> Exercise: State the number of lines in these records holding "Given". Say nothing more.

> Listed entries:
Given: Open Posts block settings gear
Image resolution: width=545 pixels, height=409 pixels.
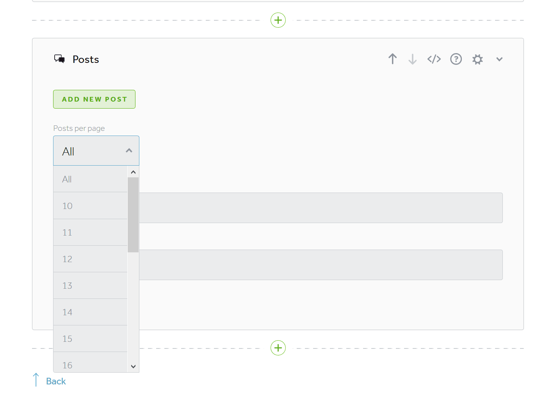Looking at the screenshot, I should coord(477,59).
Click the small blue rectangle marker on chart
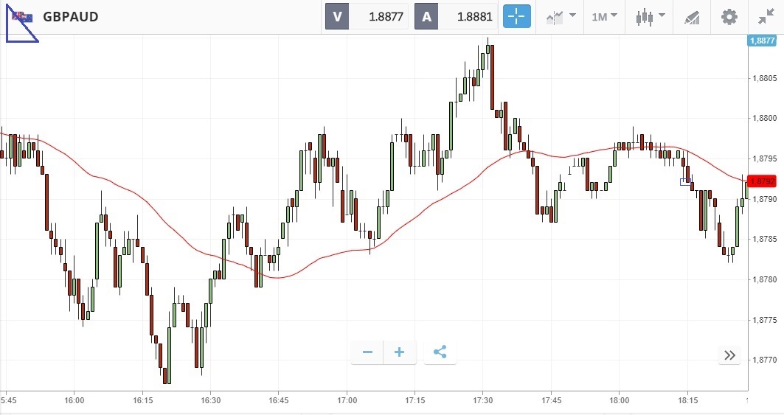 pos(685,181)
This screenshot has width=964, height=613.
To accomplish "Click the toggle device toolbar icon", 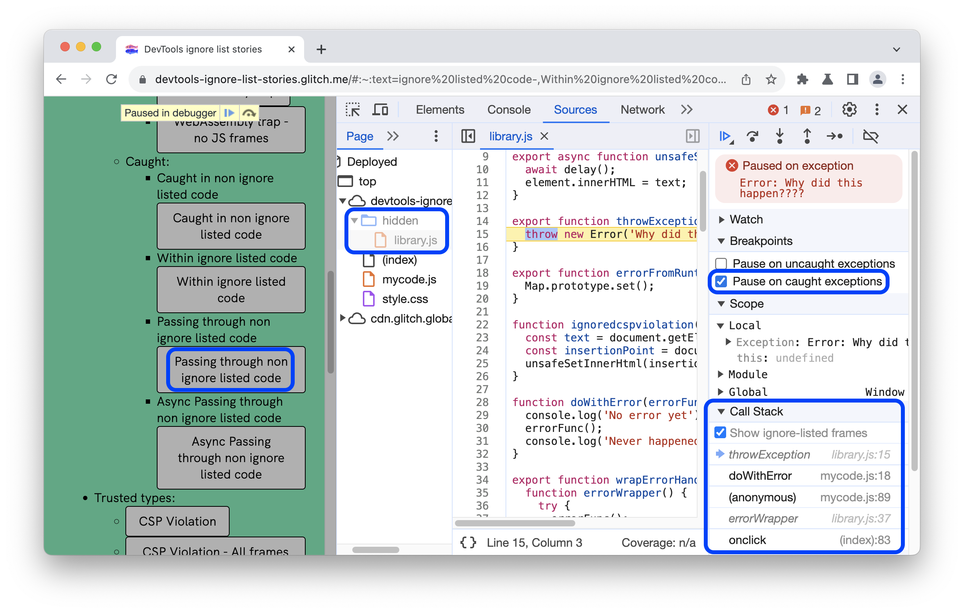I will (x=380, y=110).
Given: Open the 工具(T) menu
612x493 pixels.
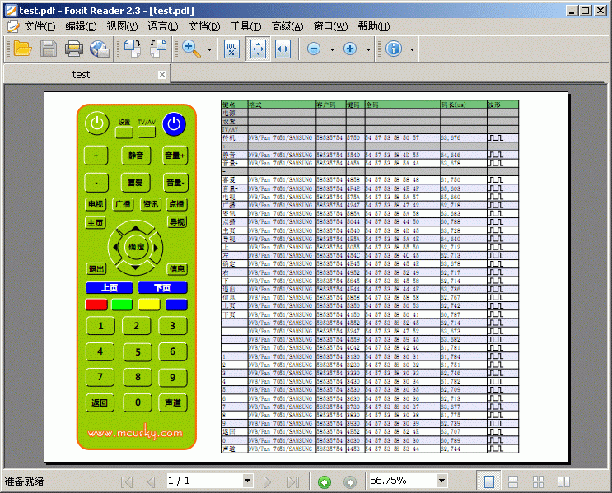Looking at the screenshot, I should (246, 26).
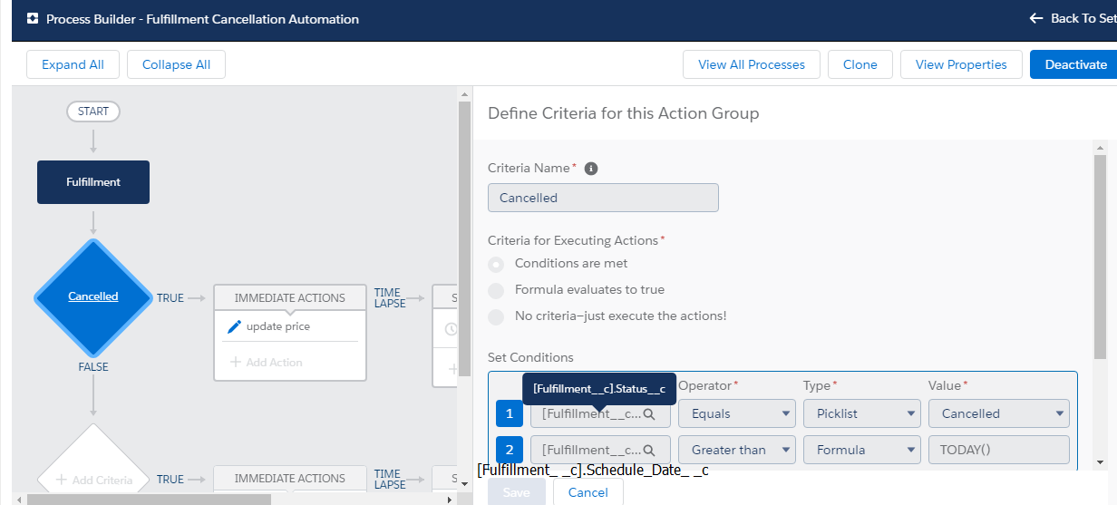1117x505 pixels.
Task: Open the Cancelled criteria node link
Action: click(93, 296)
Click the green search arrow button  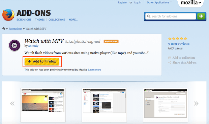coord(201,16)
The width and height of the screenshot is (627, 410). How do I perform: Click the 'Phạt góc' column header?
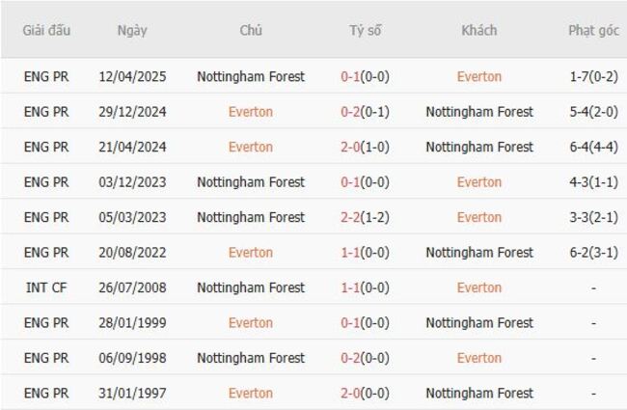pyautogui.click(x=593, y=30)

> Exercise solution: 2